The data
***
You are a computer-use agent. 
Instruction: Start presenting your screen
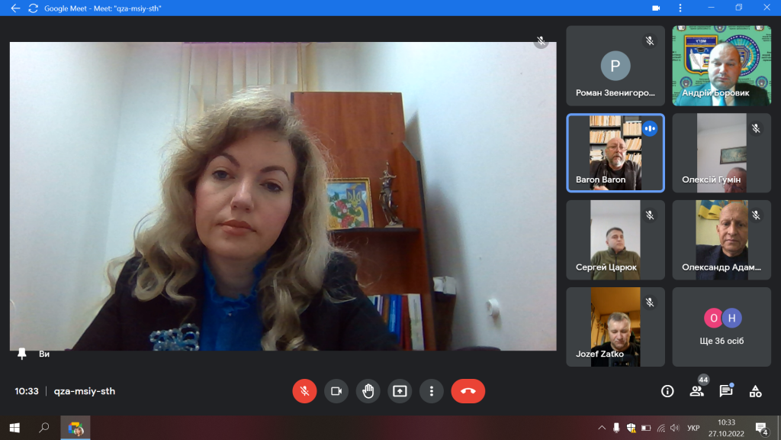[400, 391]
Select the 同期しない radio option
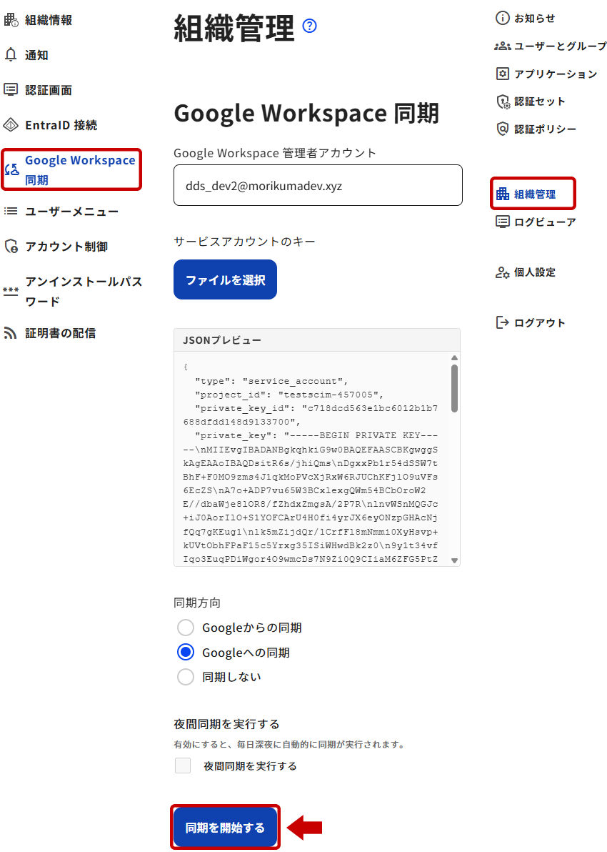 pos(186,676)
***
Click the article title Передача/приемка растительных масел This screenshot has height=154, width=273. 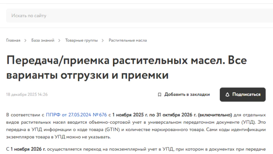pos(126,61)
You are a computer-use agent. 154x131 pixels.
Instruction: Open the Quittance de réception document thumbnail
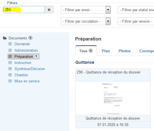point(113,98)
***
What the task requires
Wherever the string "computer" occurs in the listing, return the line it sits on.

Task output
You are a computer-use agent. 
You are a computer-use agent. 154x131 pixels.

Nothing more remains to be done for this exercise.